Dans son Post-scriptum sur les sociétés de contrôle (1990), Gilles Deleuze reprend les sociétés disciplinaires théorisées par Michel Foucault, lesquelles procèdent à «l’organisation des grands milieux d’enfermement».
Programme
Il n’y a pas besoin de science-fiction pour concevoir un mécanisme de contrôle qui donne à chaque instant la position d’un élément en milieu ouvert, animal dans une réserve, homme dans une entreprise (collier électronique). Félix Guattari imaginait une ville où chacun pouvait quitter son appartement, sa rue, son quartier, grâce à sa carte électronique (dividuelle) qui faisait lever telle ou telle barrière; mais aussi bien la carte pouvait être recrachée tel jour, ou entre telles heures; ce qui compte n’est pas la barrière, mais l’ordinateur qui repère la position de chacun, licite ou illicite, et opère une modulation universelle.

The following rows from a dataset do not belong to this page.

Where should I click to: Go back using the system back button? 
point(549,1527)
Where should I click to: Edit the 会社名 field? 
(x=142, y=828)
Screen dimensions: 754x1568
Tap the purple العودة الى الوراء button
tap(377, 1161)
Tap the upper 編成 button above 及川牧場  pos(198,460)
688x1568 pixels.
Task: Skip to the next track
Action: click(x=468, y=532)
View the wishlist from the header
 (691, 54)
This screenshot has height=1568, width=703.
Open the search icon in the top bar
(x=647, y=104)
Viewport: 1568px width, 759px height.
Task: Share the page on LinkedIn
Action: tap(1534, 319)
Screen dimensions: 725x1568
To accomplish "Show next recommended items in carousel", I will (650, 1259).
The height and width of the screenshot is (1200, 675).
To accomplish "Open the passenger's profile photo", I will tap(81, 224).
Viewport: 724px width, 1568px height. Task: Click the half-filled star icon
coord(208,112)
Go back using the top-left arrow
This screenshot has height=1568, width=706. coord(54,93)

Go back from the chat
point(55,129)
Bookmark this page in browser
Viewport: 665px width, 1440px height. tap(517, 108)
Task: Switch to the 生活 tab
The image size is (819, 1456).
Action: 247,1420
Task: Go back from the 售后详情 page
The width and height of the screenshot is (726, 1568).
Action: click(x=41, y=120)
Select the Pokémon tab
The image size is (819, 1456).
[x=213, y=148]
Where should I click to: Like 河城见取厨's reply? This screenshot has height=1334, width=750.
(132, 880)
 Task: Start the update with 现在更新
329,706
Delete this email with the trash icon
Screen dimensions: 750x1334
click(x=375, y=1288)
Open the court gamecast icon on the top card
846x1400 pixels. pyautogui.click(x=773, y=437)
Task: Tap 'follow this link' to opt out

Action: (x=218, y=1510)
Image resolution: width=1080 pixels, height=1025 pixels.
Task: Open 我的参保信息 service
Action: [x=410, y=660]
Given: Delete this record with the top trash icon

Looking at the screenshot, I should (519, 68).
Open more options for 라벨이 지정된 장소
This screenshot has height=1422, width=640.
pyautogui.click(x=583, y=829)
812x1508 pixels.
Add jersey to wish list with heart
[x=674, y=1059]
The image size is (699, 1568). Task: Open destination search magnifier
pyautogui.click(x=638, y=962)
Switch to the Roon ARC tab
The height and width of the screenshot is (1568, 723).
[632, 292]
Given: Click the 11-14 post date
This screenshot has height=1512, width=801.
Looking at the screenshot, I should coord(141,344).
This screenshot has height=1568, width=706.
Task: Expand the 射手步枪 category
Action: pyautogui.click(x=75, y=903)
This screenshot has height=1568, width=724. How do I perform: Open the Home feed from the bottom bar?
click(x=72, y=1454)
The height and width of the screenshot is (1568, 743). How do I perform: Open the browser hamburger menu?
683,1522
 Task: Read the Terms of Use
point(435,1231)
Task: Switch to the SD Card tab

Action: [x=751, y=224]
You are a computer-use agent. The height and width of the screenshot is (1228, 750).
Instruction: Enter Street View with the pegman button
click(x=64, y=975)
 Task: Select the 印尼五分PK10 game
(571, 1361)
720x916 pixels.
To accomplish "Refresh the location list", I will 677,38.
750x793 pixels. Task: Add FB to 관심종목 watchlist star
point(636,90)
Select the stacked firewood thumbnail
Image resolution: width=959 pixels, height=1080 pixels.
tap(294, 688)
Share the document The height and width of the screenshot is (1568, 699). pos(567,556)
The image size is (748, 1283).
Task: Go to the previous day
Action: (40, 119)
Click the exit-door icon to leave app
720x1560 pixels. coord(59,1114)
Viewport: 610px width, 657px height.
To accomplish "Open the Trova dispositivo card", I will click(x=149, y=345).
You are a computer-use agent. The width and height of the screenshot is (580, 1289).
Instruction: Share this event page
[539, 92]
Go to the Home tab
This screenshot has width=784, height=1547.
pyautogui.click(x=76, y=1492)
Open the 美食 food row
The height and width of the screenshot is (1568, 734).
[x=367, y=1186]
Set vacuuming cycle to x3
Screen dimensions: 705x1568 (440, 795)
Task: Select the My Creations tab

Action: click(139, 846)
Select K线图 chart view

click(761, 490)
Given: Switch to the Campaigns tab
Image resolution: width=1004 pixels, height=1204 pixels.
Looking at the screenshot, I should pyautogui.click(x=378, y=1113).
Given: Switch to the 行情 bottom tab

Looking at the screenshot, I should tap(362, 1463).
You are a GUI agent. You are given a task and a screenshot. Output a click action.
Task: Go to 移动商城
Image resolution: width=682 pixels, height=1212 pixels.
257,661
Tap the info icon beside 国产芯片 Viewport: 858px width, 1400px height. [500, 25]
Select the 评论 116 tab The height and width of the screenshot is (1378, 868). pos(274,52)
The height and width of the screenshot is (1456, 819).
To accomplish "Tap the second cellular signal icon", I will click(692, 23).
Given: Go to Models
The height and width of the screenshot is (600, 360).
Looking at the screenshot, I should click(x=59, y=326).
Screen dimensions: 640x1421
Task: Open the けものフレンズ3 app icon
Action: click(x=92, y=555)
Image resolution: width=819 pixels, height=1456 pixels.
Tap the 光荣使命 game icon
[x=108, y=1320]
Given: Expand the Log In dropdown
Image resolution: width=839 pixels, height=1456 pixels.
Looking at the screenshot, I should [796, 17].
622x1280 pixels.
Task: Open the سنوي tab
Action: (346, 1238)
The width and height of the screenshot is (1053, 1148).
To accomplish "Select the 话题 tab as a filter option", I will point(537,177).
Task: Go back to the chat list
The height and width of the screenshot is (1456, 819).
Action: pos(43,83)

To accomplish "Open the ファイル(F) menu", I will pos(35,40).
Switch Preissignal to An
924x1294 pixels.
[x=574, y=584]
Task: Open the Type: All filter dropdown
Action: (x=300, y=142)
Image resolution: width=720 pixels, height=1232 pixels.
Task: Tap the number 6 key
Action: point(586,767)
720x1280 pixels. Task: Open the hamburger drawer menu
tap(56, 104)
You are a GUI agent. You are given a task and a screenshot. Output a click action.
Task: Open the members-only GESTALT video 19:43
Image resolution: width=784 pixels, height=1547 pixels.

L’étude socio-technique des mécanismes de contrôle, saisis à leur aurore, devrait être catégorielle et décrire ce qui est déjà en train de s’installer à la place des milieux d’enfermement disciplinaires, dont tout le monde annonce la crise.
(Gilles Deleuze)
Trente ans plus tard, ce discours apparaît d’une cinglante acuité pour traiter du capitalisme de surveillance actuellement à l’œuvre.
Il s’agit de reconnaître «l’installation progressive et dispersée d’un nouveau régime de domination», celui d’un corporatisme totalitaire qui s’érige en double face (public/privé); la mise en place d’une nouvelle autorité, l’état-plateforme.